Me volví dependiente de los sabores fuertes y junto a la adrenalina que buscaba en ocasiones, percibía como de a poco me sentía más viva.
Pasaron los años y finalmente cumplí diecisiete. Era otoño, la briza tenía pizcas de el cercano frío y el sol abrazaba lo que la sombra no podía alcanzar. Perdida en mi mente vagué por los pasillos del colegio sin rumbo fijo, era mi primer día en esa escuela y había decidido investigar por mi cuenta.
Habrían visto ustedes cuan surreal la situación llegó a ser después de que diera vuelta en una esquina; primero busque contener el dolor por caer repentinamente al suelo, después pensé en tratar de no meterme en ningún alboroto por un descuido de ambos al chocar con el otro, sin embargo el mundo se abrió ante mis ojos en el momento que moví mi cabeza hacía arriba.
"Estás bien?" Dulce melodía de octubre, grave y amable, con la suavidad de la pluma de una ave exótica.

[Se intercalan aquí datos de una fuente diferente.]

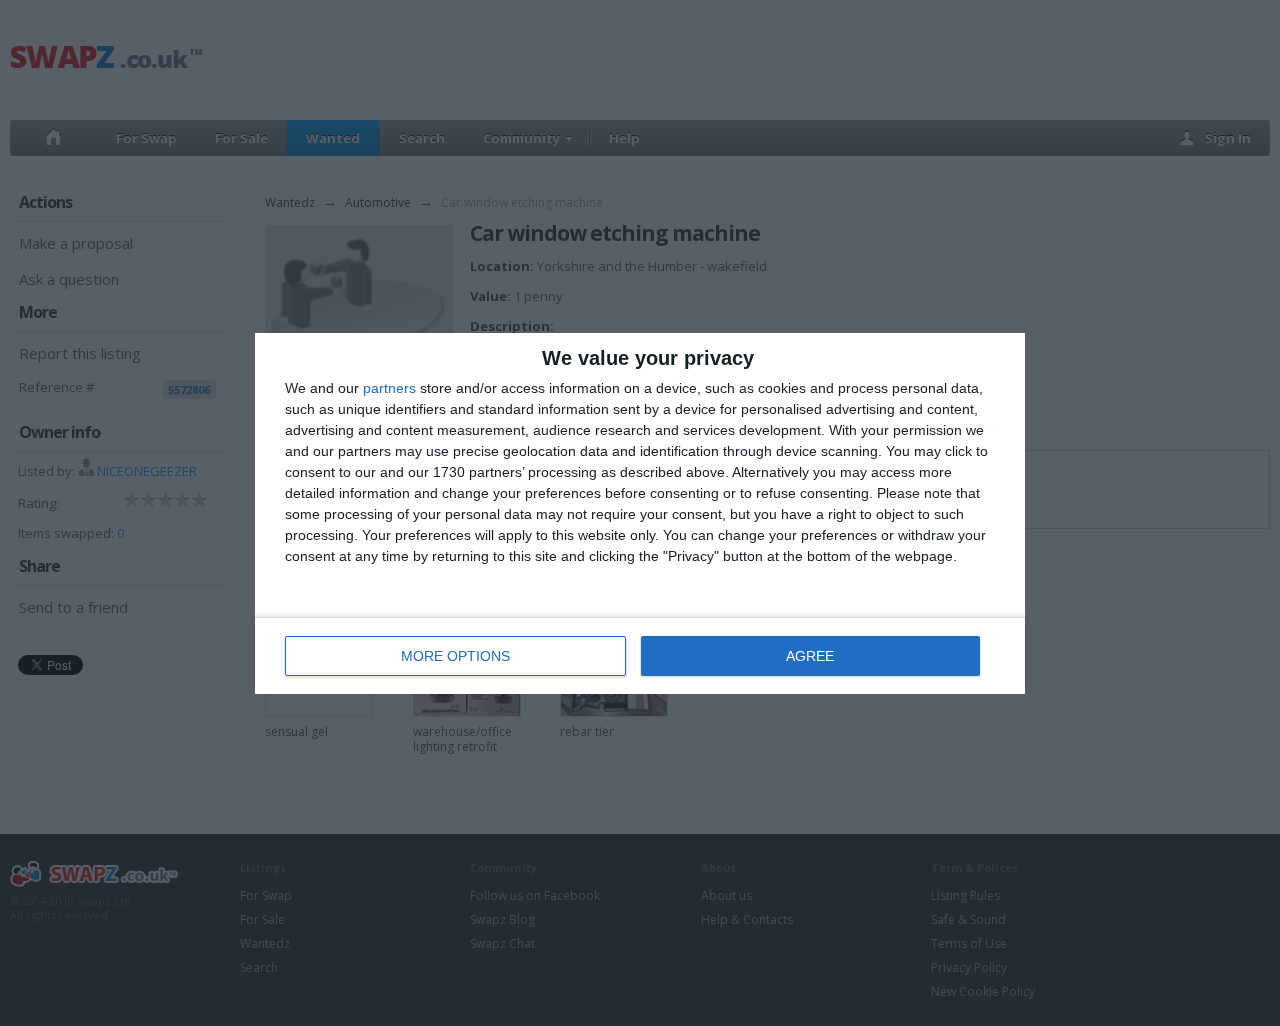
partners (389, 388)
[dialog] (640, 513)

Miré con los ojos cubiertos de fantasía vivaz, soñando sueños que nunca había soñado jamás, tome su mano y sentí volar por su toque.
Era esto estar vivo?
En el momento que nuestros caminos se separaron y yo seguía saboreando la dulce sensación que crepitaba en mi pecho pude observar con lujo de detalle y en agonía amarga como mis oportunidades se cerraban al observarlo acercarse a una chica de apariencia fantasiosa, con el cabello hasta los tobillos y actitud tan agria que me provocaba muecas. Entonces vi como una nueva emoción se cernía oscuramente, abrazaba mi cuerpo y me susurraba al oído cosas que nadie jamás debería escuchar.
Entonces, jure en silencio a presencia de ambos que él sería mío.